Я родился в 1939 году в Москве. В 1941 году, когда началась война, моя большая семья уехала в эвакуацию в Сибирь. Папа был на фронте, где в том же году получил тяжёлое ранение. В эвакуации жили мы в сибирском таёжном селе Суслово Кемеровской области в тридцати километрах от станции Мариинск. Я был самым младшим. Мама моя работала на почте. Работали все взрослые. Годы были трудные и голодные. Морозы стояли лютые. Ели мы жмых. Его ещё все называли «дуранда». При керосиновых лампах пили из самовара чай с маленькими наколотыми кусочками сахара.
Мой старший двоюродный брат, тоже Роман Госин, учил меня читать, запоминать стихи, декламировать их. «Читай не так, как пономарь, а с чувством, с толком, с расстановкой», – говорил он мне. Я, конечно же, не понимал в то время значение этого выражения. Только позже я узнал, что пономари приучены читать тексты Священного Писания монотонно, без пауз и логических ударений. Мой брат хотел отучить меня от такой манеры чтения стихов, поэтому указал но мою ошибку.
Я принял это к сведению, и мои декламации стихотворений сопровождались энергичной жестикуляцией. Я мешал половником воображаемое варево, когда меня ставили на табуретку, а семья собиралась на чаепитие в избе у самовара. Размахивая половником над столом, развлекал всех заученными стихами о том, как повар взял чай, приправу, перец, лук, петрушку, налил воду в горшок, прокипятил на плите, снял пену, подлил маслица и отнёс своё варево вместе с горшком в горницу. Поставил его на стол, положил рядом ложку.
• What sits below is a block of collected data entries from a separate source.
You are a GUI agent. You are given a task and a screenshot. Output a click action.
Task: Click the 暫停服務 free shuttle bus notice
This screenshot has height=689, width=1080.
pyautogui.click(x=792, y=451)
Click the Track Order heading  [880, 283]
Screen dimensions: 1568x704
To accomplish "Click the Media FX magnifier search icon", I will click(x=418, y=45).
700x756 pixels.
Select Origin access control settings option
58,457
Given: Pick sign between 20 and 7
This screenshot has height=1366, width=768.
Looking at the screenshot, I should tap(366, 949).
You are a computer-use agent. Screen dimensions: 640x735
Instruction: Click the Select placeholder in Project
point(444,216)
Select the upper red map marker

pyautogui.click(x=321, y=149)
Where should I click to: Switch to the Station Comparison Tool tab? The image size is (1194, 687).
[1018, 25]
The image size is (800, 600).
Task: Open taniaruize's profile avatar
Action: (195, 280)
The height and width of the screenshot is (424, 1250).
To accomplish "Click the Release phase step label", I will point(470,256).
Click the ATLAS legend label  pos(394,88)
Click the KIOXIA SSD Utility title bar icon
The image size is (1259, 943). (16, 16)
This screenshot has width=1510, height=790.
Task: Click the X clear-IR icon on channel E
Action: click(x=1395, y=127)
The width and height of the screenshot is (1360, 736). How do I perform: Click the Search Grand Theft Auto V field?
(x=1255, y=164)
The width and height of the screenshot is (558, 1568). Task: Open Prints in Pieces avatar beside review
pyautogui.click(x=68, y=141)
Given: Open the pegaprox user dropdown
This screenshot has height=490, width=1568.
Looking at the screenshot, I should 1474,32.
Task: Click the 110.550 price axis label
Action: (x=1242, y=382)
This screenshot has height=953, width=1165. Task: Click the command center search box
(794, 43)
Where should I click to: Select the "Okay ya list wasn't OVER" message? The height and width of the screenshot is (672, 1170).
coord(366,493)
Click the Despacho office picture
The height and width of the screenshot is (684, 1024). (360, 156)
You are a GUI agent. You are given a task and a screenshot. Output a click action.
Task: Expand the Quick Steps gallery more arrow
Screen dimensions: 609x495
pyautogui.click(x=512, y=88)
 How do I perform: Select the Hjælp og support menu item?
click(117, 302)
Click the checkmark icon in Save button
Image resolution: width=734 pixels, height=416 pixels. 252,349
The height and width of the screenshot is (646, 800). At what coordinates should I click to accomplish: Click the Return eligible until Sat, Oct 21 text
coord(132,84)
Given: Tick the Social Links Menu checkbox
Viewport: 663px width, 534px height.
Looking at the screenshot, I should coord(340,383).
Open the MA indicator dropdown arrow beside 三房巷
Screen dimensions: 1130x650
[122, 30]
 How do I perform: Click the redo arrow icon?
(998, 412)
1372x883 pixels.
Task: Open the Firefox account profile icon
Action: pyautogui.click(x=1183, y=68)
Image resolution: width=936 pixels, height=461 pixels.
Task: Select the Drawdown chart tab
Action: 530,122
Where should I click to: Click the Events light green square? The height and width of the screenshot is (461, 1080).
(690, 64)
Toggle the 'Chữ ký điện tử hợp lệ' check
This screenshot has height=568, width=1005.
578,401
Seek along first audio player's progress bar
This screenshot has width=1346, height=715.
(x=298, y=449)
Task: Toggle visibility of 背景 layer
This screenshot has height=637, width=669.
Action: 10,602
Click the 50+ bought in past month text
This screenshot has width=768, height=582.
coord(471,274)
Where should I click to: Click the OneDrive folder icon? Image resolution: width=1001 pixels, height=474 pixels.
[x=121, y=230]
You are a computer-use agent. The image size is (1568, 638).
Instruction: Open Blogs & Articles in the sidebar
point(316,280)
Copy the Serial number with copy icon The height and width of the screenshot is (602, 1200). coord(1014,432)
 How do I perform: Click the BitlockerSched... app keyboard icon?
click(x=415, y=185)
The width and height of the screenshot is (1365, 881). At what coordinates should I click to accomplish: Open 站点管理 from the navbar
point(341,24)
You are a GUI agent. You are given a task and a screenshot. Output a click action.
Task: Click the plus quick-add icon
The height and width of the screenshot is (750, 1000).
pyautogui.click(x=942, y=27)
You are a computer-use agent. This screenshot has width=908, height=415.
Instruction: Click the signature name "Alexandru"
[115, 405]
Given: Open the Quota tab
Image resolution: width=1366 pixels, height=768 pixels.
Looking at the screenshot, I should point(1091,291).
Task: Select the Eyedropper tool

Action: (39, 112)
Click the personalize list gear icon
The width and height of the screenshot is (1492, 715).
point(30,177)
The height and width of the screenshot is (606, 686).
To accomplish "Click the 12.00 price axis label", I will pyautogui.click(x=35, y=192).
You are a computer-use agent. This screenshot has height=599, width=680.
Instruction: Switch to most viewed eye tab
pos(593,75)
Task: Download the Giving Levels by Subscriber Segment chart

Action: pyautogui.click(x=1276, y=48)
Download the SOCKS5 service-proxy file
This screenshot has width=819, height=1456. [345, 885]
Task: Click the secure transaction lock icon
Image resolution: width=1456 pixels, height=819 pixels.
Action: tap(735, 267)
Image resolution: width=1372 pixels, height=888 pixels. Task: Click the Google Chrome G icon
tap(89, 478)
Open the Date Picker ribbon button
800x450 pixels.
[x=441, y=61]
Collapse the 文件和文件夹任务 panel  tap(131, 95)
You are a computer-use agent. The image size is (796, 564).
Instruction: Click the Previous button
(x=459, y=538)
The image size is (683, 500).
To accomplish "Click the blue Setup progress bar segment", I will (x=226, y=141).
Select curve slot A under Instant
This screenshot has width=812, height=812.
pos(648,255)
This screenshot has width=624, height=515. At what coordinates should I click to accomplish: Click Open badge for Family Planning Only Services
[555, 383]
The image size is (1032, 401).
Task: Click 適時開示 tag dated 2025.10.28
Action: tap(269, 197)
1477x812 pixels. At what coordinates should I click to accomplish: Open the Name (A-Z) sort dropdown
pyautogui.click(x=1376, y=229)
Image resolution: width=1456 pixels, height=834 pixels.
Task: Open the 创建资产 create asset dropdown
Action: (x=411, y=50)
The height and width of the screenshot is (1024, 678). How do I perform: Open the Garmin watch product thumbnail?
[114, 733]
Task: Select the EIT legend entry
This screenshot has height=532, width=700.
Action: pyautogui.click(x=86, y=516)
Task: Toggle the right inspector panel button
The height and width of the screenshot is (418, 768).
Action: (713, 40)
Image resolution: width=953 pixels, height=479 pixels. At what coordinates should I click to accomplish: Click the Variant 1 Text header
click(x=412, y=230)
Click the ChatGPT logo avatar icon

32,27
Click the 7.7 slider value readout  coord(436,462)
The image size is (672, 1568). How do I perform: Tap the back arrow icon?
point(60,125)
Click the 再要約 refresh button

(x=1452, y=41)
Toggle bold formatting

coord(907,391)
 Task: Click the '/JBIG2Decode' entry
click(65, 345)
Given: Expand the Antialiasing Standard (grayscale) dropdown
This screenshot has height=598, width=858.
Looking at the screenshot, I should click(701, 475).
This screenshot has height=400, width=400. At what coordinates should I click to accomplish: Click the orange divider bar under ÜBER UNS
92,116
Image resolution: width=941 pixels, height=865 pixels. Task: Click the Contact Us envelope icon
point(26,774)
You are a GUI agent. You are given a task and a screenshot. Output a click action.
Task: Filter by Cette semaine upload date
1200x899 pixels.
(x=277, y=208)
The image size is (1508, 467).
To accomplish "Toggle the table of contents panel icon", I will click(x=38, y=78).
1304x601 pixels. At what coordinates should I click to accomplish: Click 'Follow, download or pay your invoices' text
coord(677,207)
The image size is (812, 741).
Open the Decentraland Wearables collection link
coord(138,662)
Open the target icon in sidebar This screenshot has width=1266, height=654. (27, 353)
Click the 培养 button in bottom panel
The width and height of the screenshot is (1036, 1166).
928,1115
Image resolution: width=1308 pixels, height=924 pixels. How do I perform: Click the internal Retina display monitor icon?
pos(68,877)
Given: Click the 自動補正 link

«Чай готов, извольте кушать», —
Снял я с барина пальто.
«Молодец, всегда так слушай,
Похвалю тебя за то».
Слышу, барин рассердился,
Снова в горницу позвал,
В волоса мои вцепился
И таскал меня, таскал:
«Это что ж за образина,
Ты чего мне наварил!
Ах дурак ты, ах дубина,
Что бы пёс тебя схватил!».
Долго так вот он ругался,
Злой по горнице ходил,
Вдруг чурбан ему попался,
Им меня он проучил.
Я долго думал, удивлялся,
Чем ему не угодил?
А потом уж догадался —
Чай ведь я не посолил!».
Читать книги я начал рано, а сочинять и писать их – поздно, на семидесятом году жизни, в момент, когда оказался практически лишён иных развлечений. Писательство во все времена являлось своебразной игрой, как и сама жизнь. Она со многими правилами, но без рефери. Мы узнаём, как в неё играть, скорее наблюдая её, нежели справляясь в какой-нибудь книге, включая роман Толстого «Анна Каренина». Вместе с тем умение слагать буквы всегда таит в себе близкую к литературе возможность вымысла, околдовывающего самого игрока со словесностью. Кроме того, писательство во все эпохи являлось занятием из-за неудовлетворённой потребности людей видеть перед собой терпеливого и внимательного друга-собеседника. Не находя этого сокровища с собой рядом, люди придумали писать какому-то мысленному, далёкому другу-собеседнику, неизвестному, алгебраическому иксу, надеясь, что там, где-то вдали, найдутся те, кому интересно беседовать с ними сейчас и даже после их смерти. В самом деле: кому писал, скажем, Жан Жак Руссо свою «Исповедь»? Или Платон – свои «Диалоги», или Лев Толстой – свою «Анну Каренину»? Мой короткий ответ: они писали безличному, далёкому, неизвестному адресату, это очевидно. Особенно характерны в этом отношении платоновские «Диалоги». В нём он всё время с кем-то спорит, мысленно переворачивая и освещая с различных сторон свою тему. Совершенно явно, дело идёт о мысленном диалоге, на этот раз уже несколько определённом: это спорщик, оспариватель высказанного тезиса. Тут у «писательства» в первый раз во всемирной литературе мелькает мысль, что каждому положению может быть противопоставлена совершенно иная, даже противоположная точка зрения. Я обращаю внимание читателя на это обстоятельство, так как возможно у него тоже возникнет иная точка зрения на то, как я, включив сюжеты романа «Анна Каренина» в свою книгу «Пролог», «привёл» графа Вронского к другой женщине – баронессе Шильтон, осчастливив их обоих.